● **EXTRACTED MATERIAL**
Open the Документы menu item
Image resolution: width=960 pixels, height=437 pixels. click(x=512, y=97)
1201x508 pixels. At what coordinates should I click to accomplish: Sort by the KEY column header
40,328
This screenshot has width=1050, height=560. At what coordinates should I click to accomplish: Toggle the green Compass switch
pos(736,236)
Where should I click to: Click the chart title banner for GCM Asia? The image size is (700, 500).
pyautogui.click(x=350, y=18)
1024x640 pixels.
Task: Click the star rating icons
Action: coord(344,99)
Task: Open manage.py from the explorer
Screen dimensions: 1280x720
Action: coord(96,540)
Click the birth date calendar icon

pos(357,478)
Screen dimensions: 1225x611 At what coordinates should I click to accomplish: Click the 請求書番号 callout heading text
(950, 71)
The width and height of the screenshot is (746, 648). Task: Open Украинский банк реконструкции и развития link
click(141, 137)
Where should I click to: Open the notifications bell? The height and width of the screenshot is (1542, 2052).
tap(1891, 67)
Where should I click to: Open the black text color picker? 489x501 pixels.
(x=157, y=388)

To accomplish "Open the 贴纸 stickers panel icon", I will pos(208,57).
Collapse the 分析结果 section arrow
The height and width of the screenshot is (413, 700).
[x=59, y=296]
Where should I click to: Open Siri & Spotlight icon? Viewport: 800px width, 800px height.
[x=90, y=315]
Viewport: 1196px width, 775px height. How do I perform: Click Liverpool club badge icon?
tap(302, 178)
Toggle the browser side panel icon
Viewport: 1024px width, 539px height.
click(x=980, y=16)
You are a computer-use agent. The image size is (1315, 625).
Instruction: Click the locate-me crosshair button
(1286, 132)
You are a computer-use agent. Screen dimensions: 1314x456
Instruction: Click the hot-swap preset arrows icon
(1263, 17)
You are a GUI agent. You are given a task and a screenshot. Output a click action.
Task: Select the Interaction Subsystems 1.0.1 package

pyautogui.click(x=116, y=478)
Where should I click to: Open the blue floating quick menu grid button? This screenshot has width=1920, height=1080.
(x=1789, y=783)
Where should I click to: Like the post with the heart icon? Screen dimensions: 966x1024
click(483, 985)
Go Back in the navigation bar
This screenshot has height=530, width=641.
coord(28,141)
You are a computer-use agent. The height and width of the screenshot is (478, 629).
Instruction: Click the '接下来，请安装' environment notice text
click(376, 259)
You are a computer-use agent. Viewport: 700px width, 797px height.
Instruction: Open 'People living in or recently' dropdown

● **WRITTEN REQUEST**
Show every line of the records that contains the word "menu".

● **EXERCISE RESULT**
Open the Документы menu item
Where should I click to: Open the blue floating quick menu grid button? This screenshot has width=1920, height=1080.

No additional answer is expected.